→ **Objective**
Give back, word for word, the part of the items below that opens with the line containing "Click the blue Markdown information banner" and runs through the end of the items. Leave the pictures out of your answer.

Data entries

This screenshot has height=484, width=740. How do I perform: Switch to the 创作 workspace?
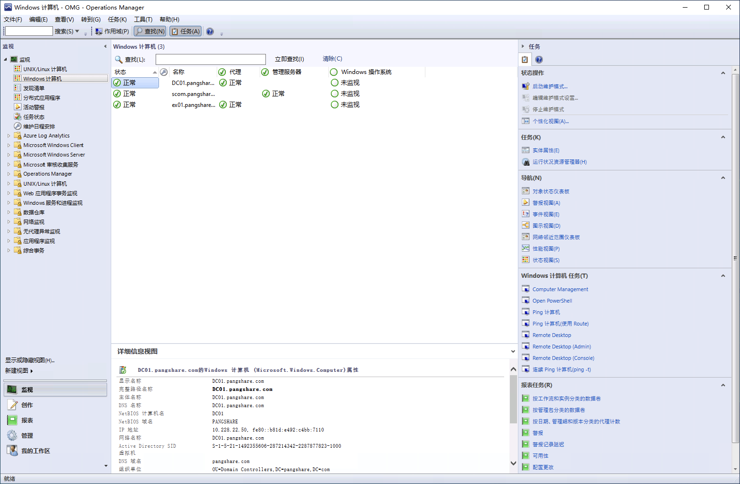(55, 404)
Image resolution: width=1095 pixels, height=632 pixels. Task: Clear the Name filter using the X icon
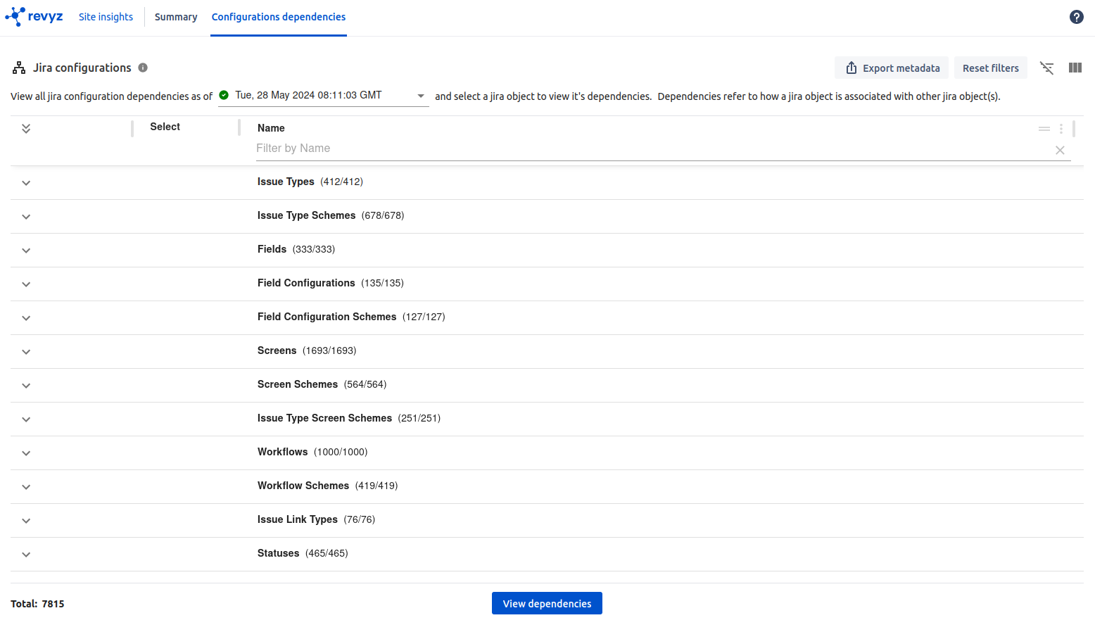1060,150
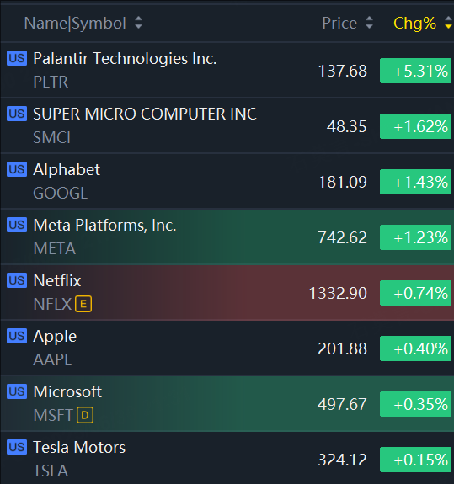Open Meta Platforms, Inc. stock row
Image resolution: width=454 pixels, height=484 pixels.
pyautogui.click(x=227, y=237)
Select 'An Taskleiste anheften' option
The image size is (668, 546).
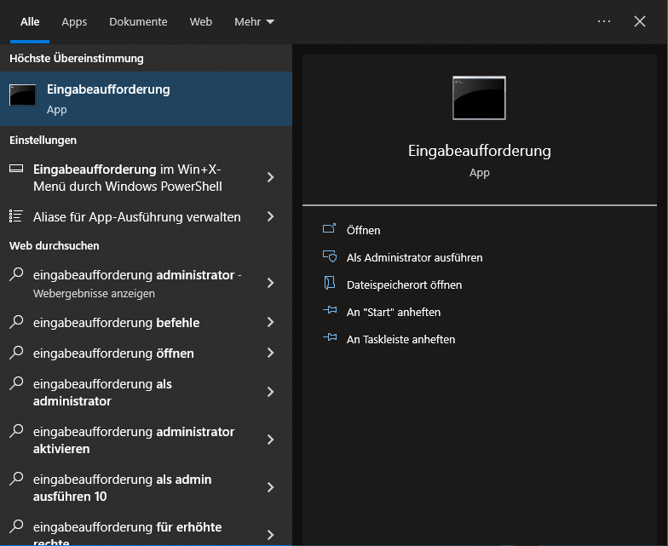(x=400, y=339)

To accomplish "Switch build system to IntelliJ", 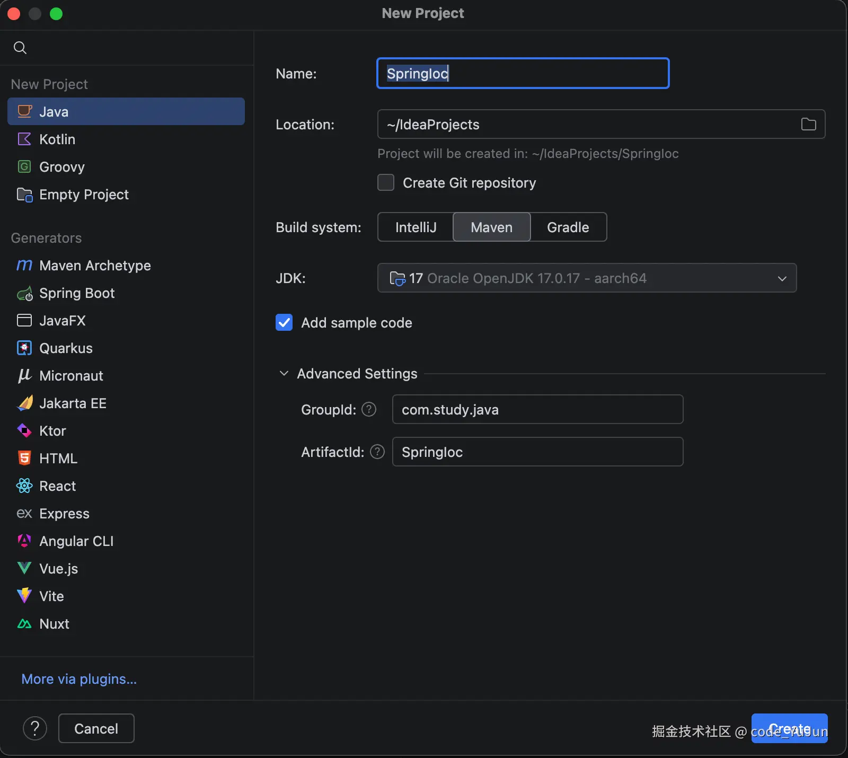I will (x=416, y=227).
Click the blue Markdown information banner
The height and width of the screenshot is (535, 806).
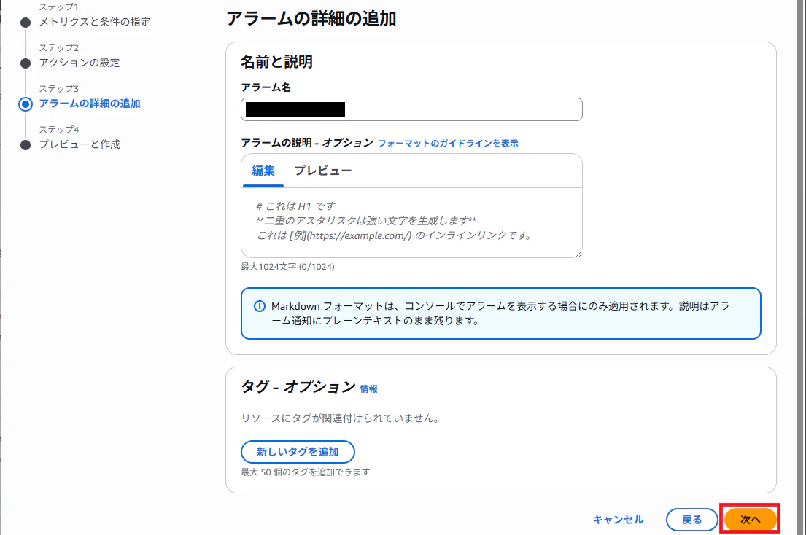click(500, 315)
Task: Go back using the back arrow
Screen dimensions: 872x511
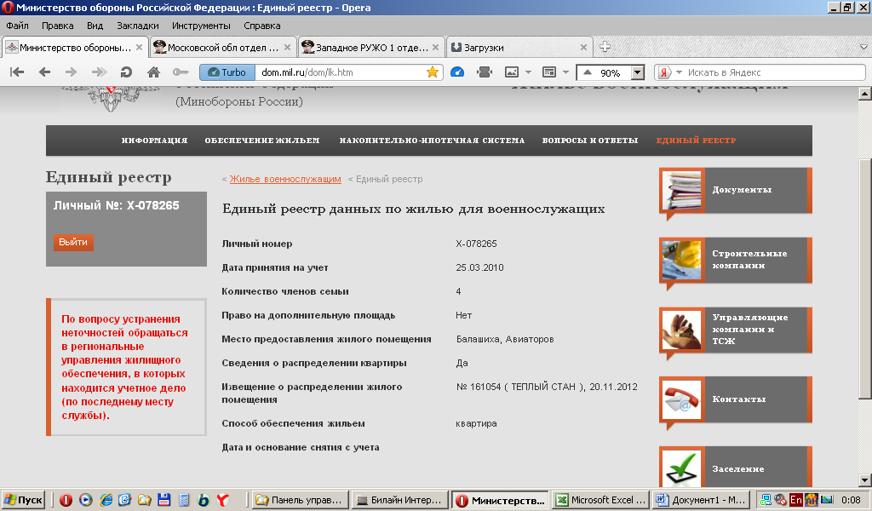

→ **Expected answer**
Click the blue Markdown information banner
The height and width of the screenshot is (535, 806).
click(500, 315)
Task: Go back using the back arrow
Screen dimensions: 872x511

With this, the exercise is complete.